Open GoogleCodeExporter opened 8 years ago
It appears that HTML parsing exceptions are not being added to the error list
either, for the same reason (no error handler provided). Would you like me to
update this issue, or create a new one?
Original comment by tad...@gmail.com
on 4 Apr 2011 at 4:01
We're not really interested in parsing exceptions - only content that is not
allowed. Unparsed content errors don't really fall into that, although I can
see why you might want them.
People have been using the number of error messages as an indication of whether
the data is safe. This is not what I intended with the API but parser errors
will complicate that (unfortunate) common usage.

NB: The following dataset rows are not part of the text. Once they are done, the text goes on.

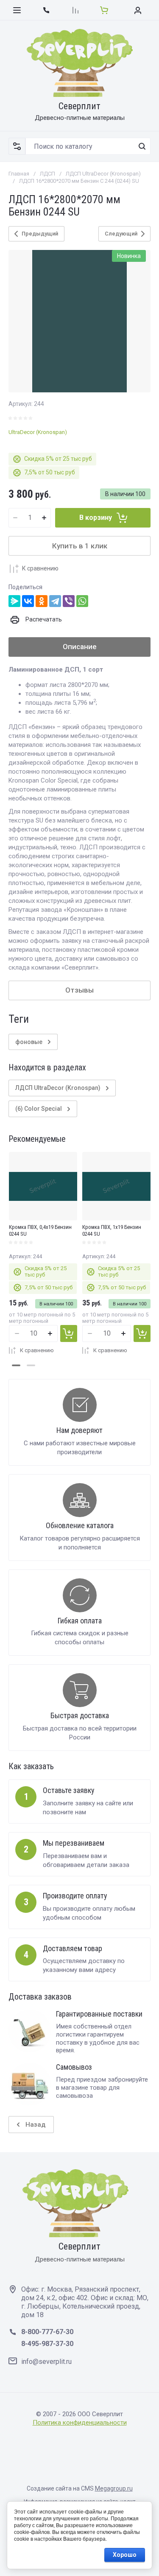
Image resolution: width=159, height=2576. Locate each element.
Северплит (79, 106)
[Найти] (142, 146)
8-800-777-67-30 (47, 2332)
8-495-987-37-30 (47, 2344)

Original comment by arshan.d...@gmail.com
on 7 Jun 2011 at 5:25
Arshan,
I can see where you are coming from. I understand that AntiSamy is a scrubber,
and not a validator. And I know that we had been using the number of errors as
an indication whether or not the data is safe (and thus needed the addition of
the parsing exceptions). I know this is wrong, and we are changing.
However, if we take the clean, and some of the input was removed due to parsing
exceptions, I don't see a good way to notify our users that part of their input
was removed. I know that we cannot be the first users to run into this issue,
so any thoughts on the matter would be appreciated.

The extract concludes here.